▶ **Data for processing**
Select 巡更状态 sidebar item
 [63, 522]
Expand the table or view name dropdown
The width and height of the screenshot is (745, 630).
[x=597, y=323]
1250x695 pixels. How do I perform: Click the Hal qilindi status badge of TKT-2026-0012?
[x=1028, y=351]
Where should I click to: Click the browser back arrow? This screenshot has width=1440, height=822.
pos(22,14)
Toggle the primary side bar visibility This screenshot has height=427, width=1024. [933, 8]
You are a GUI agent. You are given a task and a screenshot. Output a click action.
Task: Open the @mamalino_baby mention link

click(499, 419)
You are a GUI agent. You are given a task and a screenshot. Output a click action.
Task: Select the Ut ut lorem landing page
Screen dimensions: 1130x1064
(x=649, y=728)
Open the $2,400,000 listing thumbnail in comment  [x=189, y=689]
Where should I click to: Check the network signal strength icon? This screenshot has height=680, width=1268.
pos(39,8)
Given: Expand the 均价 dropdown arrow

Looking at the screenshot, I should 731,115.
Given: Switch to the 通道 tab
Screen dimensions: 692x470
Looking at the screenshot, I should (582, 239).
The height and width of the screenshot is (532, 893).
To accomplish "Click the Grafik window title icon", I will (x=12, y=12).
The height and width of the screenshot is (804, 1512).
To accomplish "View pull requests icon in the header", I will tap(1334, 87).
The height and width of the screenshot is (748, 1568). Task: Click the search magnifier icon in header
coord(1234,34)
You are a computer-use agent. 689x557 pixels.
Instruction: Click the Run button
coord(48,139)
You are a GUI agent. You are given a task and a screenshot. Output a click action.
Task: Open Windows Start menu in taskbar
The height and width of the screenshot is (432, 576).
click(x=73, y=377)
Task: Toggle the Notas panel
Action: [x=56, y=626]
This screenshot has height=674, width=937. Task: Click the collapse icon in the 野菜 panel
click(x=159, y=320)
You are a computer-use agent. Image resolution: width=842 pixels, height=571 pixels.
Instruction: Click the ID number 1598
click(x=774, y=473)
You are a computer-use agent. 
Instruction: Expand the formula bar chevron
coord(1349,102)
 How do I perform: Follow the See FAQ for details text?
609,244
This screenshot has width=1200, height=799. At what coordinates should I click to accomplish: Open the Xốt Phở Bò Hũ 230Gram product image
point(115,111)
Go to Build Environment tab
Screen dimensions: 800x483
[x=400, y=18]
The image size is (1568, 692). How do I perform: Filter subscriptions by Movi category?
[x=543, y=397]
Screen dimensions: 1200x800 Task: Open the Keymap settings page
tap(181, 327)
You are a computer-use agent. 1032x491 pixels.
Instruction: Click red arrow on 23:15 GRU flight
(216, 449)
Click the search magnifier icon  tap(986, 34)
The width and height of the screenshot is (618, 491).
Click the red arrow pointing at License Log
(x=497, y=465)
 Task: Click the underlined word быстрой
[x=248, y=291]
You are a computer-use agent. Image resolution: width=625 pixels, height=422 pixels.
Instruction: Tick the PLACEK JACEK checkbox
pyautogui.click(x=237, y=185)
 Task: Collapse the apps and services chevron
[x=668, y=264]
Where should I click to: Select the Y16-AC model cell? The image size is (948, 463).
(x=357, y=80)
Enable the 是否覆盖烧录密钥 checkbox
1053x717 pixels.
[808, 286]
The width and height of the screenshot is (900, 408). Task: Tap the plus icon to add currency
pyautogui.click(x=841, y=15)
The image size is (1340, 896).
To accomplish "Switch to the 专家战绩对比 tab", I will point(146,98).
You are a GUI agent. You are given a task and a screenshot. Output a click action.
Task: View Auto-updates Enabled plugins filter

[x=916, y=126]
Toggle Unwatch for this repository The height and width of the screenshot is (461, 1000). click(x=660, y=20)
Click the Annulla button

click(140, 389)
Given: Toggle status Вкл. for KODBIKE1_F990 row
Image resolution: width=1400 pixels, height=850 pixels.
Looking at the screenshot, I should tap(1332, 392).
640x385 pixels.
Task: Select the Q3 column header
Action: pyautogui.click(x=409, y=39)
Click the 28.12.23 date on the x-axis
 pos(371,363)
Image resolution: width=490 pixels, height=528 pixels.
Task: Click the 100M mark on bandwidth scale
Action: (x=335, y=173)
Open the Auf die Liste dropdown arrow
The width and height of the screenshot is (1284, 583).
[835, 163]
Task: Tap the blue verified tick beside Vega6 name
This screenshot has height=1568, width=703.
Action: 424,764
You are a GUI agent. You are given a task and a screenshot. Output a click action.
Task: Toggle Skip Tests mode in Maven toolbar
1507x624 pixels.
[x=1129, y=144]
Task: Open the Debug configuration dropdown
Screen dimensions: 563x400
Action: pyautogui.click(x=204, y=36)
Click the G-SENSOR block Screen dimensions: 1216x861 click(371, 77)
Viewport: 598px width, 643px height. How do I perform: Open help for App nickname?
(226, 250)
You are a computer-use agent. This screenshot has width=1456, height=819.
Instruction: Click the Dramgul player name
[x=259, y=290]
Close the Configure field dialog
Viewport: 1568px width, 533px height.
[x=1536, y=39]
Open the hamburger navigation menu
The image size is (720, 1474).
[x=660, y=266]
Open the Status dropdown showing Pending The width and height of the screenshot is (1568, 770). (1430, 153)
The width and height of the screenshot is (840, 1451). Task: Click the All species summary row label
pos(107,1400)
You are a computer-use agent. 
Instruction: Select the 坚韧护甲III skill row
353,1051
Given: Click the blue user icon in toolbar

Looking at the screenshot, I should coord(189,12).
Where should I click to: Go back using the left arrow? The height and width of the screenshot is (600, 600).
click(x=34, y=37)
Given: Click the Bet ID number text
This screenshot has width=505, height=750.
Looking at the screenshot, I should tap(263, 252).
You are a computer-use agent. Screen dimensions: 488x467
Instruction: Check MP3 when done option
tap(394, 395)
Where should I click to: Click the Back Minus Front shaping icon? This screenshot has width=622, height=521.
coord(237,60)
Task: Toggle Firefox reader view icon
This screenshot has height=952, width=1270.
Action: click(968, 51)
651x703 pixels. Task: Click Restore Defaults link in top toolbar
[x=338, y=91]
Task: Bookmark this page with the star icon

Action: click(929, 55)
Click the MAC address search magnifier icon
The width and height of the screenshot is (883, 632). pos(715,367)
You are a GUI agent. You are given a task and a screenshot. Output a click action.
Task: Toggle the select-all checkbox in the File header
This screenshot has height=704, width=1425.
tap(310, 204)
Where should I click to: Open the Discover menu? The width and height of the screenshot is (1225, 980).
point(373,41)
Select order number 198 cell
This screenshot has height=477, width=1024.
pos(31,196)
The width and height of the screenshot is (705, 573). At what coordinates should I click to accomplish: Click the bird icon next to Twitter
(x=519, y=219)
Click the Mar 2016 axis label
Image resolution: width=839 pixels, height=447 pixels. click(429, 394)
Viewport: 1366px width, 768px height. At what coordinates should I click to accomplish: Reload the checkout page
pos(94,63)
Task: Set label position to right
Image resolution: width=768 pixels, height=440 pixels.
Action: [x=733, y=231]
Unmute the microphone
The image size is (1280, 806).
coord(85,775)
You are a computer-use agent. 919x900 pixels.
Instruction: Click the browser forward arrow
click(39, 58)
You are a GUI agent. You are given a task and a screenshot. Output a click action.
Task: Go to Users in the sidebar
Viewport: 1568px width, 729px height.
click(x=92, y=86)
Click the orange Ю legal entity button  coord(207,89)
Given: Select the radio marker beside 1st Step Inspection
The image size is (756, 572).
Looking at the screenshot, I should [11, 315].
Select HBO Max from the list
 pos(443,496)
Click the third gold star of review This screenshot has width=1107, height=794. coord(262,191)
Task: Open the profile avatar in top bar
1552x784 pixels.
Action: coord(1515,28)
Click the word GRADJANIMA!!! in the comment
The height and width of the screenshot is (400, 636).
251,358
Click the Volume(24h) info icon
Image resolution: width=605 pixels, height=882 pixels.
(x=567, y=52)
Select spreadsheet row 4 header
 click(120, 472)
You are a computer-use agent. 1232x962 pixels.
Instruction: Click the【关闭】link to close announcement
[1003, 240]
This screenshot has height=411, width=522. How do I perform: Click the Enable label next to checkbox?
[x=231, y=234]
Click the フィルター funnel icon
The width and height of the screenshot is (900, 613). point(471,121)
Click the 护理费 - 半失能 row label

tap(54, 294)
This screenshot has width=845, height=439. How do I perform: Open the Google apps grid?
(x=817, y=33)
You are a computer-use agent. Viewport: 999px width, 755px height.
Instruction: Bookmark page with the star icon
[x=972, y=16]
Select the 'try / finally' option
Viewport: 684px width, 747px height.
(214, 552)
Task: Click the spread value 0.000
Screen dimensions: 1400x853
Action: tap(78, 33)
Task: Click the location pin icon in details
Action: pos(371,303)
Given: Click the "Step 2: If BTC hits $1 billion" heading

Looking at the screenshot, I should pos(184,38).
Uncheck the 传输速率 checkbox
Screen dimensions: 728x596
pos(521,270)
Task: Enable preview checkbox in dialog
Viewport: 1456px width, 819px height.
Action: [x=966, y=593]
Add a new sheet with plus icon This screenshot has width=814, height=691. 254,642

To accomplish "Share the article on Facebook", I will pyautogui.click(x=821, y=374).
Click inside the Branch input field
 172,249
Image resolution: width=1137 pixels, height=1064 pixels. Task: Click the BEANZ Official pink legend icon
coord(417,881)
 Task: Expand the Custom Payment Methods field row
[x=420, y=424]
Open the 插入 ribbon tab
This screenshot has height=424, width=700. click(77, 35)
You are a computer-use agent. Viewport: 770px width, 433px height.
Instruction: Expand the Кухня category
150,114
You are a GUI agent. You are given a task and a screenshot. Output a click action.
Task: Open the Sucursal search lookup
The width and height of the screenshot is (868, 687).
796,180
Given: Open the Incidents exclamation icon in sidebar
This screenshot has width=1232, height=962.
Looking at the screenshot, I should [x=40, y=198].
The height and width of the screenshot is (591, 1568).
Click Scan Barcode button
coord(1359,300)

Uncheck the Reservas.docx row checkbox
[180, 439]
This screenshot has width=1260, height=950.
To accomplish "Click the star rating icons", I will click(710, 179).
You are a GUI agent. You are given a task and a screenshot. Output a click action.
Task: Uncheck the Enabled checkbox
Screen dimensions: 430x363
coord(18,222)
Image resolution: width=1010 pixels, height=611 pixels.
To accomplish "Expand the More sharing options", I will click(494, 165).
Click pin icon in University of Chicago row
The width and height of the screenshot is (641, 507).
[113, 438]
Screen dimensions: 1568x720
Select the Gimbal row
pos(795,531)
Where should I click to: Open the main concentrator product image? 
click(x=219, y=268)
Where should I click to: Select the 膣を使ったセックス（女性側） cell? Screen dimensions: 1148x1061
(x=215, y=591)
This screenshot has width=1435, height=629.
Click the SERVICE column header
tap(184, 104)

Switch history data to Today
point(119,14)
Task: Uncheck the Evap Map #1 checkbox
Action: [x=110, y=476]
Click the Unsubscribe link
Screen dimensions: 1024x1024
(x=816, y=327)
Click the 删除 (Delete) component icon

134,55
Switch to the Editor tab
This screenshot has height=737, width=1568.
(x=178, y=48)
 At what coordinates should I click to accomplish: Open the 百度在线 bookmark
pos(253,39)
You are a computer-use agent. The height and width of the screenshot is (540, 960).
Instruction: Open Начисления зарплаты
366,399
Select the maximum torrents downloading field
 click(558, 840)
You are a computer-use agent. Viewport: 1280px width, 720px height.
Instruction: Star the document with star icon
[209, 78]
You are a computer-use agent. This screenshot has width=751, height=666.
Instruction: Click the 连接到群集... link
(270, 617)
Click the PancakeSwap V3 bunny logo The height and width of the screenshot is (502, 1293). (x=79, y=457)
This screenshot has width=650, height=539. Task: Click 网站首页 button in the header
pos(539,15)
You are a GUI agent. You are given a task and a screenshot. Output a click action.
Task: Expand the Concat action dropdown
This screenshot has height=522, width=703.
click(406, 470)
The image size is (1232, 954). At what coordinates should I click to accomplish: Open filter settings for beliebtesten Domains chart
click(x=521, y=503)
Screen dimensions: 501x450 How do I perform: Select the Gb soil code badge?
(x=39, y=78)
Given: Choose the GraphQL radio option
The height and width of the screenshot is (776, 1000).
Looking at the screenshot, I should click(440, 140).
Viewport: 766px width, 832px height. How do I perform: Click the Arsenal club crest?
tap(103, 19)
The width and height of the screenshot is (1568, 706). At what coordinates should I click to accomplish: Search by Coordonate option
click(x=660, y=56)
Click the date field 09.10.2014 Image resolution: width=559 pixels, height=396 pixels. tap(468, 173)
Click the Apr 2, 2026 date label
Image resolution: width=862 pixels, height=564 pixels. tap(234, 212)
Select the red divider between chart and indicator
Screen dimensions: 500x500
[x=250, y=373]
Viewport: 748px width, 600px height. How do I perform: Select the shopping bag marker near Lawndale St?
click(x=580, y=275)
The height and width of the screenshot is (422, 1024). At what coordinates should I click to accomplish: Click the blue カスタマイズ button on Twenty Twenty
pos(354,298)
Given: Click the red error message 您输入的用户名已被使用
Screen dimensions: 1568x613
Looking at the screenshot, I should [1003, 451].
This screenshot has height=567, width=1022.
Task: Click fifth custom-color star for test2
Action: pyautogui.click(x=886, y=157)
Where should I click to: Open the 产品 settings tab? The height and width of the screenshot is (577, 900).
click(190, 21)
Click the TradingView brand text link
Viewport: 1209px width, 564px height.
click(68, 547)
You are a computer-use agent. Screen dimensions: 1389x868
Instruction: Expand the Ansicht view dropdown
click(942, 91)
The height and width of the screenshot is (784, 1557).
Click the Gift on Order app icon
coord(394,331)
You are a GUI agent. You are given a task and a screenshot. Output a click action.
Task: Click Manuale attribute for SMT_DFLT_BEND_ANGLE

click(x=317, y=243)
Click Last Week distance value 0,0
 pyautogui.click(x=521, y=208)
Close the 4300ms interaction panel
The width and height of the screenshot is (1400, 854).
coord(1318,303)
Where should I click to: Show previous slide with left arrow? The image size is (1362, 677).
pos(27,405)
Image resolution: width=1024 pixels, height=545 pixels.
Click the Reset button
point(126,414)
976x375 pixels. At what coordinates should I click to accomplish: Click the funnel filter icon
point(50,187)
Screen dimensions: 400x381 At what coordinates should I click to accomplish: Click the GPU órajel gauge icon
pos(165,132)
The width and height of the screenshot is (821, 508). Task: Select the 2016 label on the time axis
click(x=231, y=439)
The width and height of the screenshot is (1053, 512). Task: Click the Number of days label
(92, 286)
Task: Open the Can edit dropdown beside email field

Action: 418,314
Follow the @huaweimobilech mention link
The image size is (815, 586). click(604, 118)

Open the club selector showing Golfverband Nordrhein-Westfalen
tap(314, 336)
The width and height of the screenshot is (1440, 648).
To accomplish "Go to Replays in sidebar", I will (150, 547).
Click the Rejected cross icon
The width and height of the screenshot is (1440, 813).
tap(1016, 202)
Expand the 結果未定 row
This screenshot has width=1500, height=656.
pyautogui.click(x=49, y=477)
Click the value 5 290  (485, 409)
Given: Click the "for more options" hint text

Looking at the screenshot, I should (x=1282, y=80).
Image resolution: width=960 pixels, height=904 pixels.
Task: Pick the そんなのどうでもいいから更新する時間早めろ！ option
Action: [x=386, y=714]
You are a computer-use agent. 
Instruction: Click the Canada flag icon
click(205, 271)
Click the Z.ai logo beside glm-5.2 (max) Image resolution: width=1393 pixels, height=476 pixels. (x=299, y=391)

▶ **What the exercise asks**
Write out, word for word, the line containing "Task: Open the Can" and all the lines after it in the entries above, and nothing more.

▶ **Response area**
Task: Open the Can edit dropdown beside email field

Action: 418,314
Follow the @huaweimobilech mention link
The image size is (815, 586). click(604, 118)

Open the club selector showing Golfverband Nordrhein-Westfalen
tap(314, 336)
The width and height of the screenshot is (1440, 648).
To accomplish "Go to Replays in sidebar", I will (150, 547).
Click the Rejected cross icon
The width and height of the screenshot is (1440, 813).
tap(1016, 202)
Expand the 結果未定 row
This screenshot has width=1500, height=656.
pyautogui.click(x=49, y=477)
Click the value 5 290  (485, 409)
Given: Click the "for more options" hint text

Looking at the screenshot, I should (x=1282, y=80).
Image resolution: width=960 pixels, height=904 pixels.
Task: Pick the そんなのどうでもいいから更新する時間早めろ！ option
Action: [x=386, y=714]
You are a computer-use agent. 
Instruction: Click the Canada flag icon
click(205, 271)
Click the Z.ai logo beside glm-5.2 (max) Image resolution: width=1393 pixels, height=476 pixels. (x=299, y=391)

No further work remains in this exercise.